Take the records below and set them down exactly, so that every line matches the original.
(DATA RECORDS)
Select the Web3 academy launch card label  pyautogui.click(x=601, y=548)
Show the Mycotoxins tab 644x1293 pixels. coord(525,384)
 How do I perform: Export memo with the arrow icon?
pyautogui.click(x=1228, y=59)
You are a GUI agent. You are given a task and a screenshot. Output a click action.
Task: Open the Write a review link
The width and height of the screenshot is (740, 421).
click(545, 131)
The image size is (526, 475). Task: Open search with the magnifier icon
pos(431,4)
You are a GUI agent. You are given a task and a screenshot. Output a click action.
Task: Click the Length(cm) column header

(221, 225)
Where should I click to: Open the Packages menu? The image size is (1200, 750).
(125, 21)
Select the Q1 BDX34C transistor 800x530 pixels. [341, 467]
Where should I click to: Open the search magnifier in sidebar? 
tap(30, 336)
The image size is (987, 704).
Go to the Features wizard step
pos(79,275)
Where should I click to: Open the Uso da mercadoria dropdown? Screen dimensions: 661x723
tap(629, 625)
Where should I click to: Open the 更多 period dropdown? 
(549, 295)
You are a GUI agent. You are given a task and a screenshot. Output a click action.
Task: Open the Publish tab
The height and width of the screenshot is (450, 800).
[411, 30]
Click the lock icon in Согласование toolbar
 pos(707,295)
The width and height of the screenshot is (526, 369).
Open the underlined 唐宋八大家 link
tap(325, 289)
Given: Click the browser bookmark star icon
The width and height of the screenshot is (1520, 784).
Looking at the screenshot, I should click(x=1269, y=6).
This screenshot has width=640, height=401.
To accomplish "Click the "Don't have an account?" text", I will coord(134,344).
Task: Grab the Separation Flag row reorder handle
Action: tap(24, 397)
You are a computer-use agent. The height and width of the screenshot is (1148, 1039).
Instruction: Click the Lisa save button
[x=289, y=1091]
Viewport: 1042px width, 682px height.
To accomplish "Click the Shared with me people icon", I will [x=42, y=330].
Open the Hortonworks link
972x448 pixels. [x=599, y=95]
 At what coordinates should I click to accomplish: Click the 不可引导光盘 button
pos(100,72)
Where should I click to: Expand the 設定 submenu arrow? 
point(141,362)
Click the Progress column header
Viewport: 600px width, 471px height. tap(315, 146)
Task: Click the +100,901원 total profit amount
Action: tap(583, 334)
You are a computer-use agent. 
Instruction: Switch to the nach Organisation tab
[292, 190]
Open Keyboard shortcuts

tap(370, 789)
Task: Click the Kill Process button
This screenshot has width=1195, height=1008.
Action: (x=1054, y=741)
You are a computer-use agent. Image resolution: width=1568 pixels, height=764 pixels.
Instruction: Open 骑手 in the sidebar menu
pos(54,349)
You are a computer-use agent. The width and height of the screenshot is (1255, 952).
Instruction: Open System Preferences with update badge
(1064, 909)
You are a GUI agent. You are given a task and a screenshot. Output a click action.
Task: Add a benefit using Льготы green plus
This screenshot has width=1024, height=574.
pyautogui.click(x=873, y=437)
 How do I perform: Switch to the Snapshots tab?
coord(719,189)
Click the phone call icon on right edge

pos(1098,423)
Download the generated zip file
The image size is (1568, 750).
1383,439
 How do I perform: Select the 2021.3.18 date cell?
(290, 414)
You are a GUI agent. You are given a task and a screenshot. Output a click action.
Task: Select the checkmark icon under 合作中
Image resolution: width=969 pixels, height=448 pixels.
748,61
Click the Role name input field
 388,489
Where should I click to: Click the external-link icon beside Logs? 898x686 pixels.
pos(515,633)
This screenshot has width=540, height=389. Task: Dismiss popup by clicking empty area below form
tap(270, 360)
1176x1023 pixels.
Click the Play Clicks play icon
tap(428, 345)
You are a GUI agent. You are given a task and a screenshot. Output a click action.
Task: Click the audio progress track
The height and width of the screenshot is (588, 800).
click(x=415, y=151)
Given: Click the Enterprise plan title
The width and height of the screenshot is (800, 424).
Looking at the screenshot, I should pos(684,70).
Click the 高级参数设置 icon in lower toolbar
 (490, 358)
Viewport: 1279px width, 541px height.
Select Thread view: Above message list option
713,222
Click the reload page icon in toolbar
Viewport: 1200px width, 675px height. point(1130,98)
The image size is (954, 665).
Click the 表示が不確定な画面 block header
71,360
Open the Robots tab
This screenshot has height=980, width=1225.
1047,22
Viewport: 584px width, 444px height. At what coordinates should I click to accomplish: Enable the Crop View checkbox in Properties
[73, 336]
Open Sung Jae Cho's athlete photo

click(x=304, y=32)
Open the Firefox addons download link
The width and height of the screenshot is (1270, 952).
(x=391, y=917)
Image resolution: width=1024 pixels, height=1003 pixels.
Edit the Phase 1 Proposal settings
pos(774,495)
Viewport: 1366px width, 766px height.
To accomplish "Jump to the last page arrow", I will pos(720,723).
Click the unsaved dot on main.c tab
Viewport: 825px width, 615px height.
(End DATA RECORDS)
## EXERCISE RESPONSE
Select the Web3 academy launch card label  pyautogui.click(x=601, y=548)
Show the Mycotoxins tab 644x1293 pixels. coord(525,384)
 How do I perform: Export memo with the arrow icon?
pyautogui.click(x=1228, y=59)
You are a GUI agent. You are given a task and a screenshot. Output a click action.
Task: Open the Write a review link
The width and height of the screenshot is (740, 421).
click(545, 131)
The image size is (526, 475). Task: Open search with the magnifier icon
pos(431,4)
You are a GUI agent. You are given a task and a screenshot. Output a click action.
Task: Click the Length(cm) column header

(221, 225)
Where should I click to: Open the Packages menu? The image size is (1200, 750).
(125, 21)
Select the Q1 BDX34C transistor 800x530 pixels. [341, 467]
Where should I click to: Open the search magnifier in sidebar? 
tap(30, 336)
The image size is (987, 704).
Go to the Features wizard step
pos(79,275)
Where should I click to: Open the Uso da mercadoria dropdown? Screen dimensions: 661x723
tap(629, 625)
Where should I click to: Open the 更多 period dropdown? 
(549, 295)
You are a GUI agent. You are given a task and a screenshot. Output a click action.
Task: Open the Publish tab
The height and width of the screenshot is (450, 800).
[411, 30]
Click the lock icon in Согласование toolbar
 pos(707,295)
The width and height of the screenshot is (526, 369).
Open the underlined 唐宋八大家 link
tap(325, 289)
Given: Click the browser bookmark star icon
The width and height of the screenshot is (1520, 784).
Looking at the screenshot, I should click(x=1269, y=6).
This screenshot has width=640, height=401.
To accomplish "Click the "Don't have an account?" text", I will coord(134,344).
Task: Grab the Separation Flag row reorder handle
Action: tap(24, 397)
You are a computer-use agent. The height and width of the screenshot is (1148, 1039).
Instruction: Click the Lisa save button
[x=289, y=1091]
Viewport: 1042px width, 682px height.
To accomplish "Click the Shared with me people icon", I will [x=42, y=330].
Open the Hortonworks link
972x448 pixels. [x=599, y=95]
 At what coordinates should I click to accomplish: Click the 不可引导光盘 button
pos(100,72)
Where should I click to: Expand the 設定 submenu arrow? 
point(141,362)
Click the Progress column header
Viewport: 600px width, 471px height. tap(315, 146)
Task: Click the +100,901원 total profit amount
Action: tap(583, 334)
You are a computer-use agent. 
Instruction: Switch to the nach Organisation tab
[292, 190]
Open Keyboard shortcuts

tap(370, 789)
Task: Click the Kill Process button
This screenshot has width=1195, height=1008.
Action: (x=1054, y=741)
You are a computer-use agent. Image resolution: width=1568 pixels, height=764 pixels.
Instruction: Open 骑手 in the sidebar menu
pos(54,349)
You are a computer-use agent. The width and height of the screenshot is (1255, 952).
Instruction: Open System Preferences with update badge
(1064, 909)
You are a GUI agent. You are given a task and a screenshot. Output a click action.
Task: Add a benefit using Льготы green plus
This screenshot has width=1024, height=574.
pyautogui.click(x=873, y=437)
 How do I perform: Switch to the Snapshots tab?
coord(719,189)
Click the phone call icon on right edge

pos(1098,423)
Download the generated zip file
The image size is (1568, 750).
1383,439
 How do I perform: Select the 2021.3.18 date cell?
(290, 414)
You are a GUI agent. You are given a task and a screenshot. Output a click action.
Task: Select the checkmark icon under 合作中
Image resolution: width=969 pixels, height=448 pixels.
748,61
Click the Role name input field
 388,489
Where should I click to: Click the external-link icon beside Logs? 898x686 pixels.
pos(515,633)
This screenshot has width=540, height=389. Task: Dismiss popup by clicking empty area below form
tap(270, 360)
1176x1023 pixels.
Click the Play Clicks play icon
tap(428, 345)
You are a GUI agent. You are given a task and a screenshot. Output a click action.
Task: Click the audio progress track
The height and width of the screenshot is (588, 800).
click(x=415, y=151)
Given: Click the Enterprise plan title
The width and height of the screenshot is (800, 424).
Looking at the screenshot, I should pos(684,70).
Click the 高级参数设置 icon in lower toolbar
 (490, 358)
Viewport: 1279px width, 541px height.
Select Thread view: Above message list option
713,222
Click the reload page icon in toolbar
Viewport: 1200px width, 675px height. point(1130,98)
The image size is (954, 665).
Click the 表示が不確定な画面 block header
71,360
Open the Robots tab
This screenshot has height=980, width=1225.
1047,22
Viewport: 584px width, 444px height. At what coordinates should I click to accomplish: Enable the Crop View checkbox in Properties
[73, 336]
Open Sung Jae Cho's athlete photo

click(x=304, y=32)
Open the Firefox addons download link
The width and height of the screenshot is (1270, 952).
(x=391, y=917)
Image resolution: width=1024 pixels, height=1003 pixels.
Edit the Phase 1 Proposal settings
pos(774,495)
Viewport: 1366px width, 766px height.
To accomplish "Jump to the last page arrow", I will pos(720,723).
Click the unsaved dot on main.c tab
Viewport: 825px width, 615px height.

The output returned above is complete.